Solo Project Interactive Simulation

Autonomous Agents: Humans vs. Zombies

Timeframe: 2 Months
Role: Game Developer
Tools: Unity, Visual Studio
Skills: C#

An interactive simulation designed in Unity where autonomous human and zombie "players" move independently through a system of steering forces. These forces are based on their desires to either flee from zombies or catch any humans. Both humans and zombies will also avoid obstacles, stay within the boundaries, and separate from each other if they are extremely close to prevent stacking. The simulation has defaults for the amount of humans, zombies, and obstacles but the player is able to add more in realtime. There are also options for multiple camera views and debug mode which gives more details about each object's movement during runtime.

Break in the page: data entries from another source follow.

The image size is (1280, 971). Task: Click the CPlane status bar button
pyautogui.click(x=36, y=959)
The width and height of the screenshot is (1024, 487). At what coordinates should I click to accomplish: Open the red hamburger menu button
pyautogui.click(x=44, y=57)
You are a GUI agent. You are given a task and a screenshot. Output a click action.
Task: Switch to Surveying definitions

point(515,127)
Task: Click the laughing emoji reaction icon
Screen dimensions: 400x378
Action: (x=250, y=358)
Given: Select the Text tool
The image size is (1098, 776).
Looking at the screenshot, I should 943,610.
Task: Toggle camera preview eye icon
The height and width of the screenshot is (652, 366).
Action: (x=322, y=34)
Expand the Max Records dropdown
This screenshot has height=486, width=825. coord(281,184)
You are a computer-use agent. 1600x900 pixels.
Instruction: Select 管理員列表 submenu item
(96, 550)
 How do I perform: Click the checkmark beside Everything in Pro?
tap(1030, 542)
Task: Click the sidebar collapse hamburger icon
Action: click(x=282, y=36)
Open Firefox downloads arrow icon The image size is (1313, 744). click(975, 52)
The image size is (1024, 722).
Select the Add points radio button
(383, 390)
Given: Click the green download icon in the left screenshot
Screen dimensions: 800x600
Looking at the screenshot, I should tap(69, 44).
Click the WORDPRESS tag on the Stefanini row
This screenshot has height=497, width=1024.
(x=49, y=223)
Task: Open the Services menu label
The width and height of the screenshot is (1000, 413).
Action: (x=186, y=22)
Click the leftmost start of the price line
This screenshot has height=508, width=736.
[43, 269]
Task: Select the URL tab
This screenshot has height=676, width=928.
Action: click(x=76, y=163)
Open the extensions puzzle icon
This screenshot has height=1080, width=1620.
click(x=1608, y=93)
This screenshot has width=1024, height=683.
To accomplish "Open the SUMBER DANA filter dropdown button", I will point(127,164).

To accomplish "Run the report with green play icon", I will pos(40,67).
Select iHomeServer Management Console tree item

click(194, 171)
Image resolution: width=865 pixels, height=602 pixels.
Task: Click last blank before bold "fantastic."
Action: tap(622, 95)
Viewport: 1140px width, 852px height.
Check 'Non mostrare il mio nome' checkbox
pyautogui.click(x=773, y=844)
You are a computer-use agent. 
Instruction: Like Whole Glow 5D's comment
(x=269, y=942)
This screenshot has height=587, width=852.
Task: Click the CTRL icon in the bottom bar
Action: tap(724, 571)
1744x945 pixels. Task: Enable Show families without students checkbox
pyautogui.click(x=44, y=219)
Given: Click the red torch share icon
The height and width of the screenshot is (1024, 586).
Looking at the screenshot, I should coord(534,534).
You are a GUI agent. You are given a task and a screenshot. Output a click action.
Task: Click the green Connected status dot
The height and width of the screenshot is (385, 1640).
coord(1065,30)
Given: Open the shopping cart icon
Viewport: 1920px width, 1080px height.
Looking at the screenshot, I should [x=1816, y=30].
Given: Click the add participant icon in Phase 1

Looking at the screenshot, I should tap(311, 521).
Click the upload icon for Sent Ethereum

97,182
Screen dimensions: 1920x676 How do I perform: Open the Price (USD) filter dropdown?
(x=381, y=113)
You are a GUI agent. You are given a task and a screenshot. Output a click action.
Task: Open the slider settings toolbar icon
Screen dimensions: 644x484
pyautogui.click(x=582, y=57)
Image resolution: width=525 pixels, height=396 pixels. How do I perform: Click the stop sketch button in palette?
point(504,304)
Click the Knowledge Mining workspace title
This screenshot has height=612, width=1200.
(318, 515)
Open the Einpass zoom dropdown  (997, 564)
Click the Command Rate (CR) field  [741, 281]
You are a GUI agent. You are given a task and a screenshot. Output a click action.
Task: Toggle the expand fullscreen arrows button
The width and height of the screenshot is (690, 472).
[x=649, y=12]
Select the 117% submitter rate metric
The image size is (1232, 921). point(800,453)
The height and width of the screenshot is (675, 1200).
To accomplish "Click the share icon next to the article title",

Movement is done through forces instead of directly manipulating each "player's" velocity or position so that there can be multiple pushes or pulls trying to direct each "player" that all add to the net force that is ultimately what drives the movement. But because of this, every force needs to be given a proper weight and the entire collection of forces needs to have a maximum limit.

    Challenges:
  • Learning and implementing Craig Reynolds' versions of pursue, evade, separation, obstacle avoidance, and boundary evasion steering forces.
  • Balancing each of these forces and each object's properties so that humans still most importantly want to stay alive and zombies still want to convert humans, but they don't get stuck as often and rarely pass through obstacles.

    What I did well:
  • Gave each of the forces acting on the "players" its own weight so that all forces are still present but some have more priority than the others.
  • Zombies chase the humans based on their predictions of where the humans will be. Both humans and zombies have markers of their future positions after a set period of time at their current velocity. These calculated positions are what the zombies chase. This also allows the humans to escape the zombies in most cases with their fast, snappy movement.
  • Both zombies and humans don't overlap and pile together into one when chasing or running away.
  • All movement is restricted to the bounds of whatever gameobject is set as the play space.

    What I would change/improve:
  • Convert the basic shapes used for each of the objects into more interesting and meaningful models.
  • Make it so the zombies avoid the obstacles as well as the humans do without giving them a larger max net force and causing them to chase the humans faster.
  • Add pausing/playing features and rewind functionality to the simulation.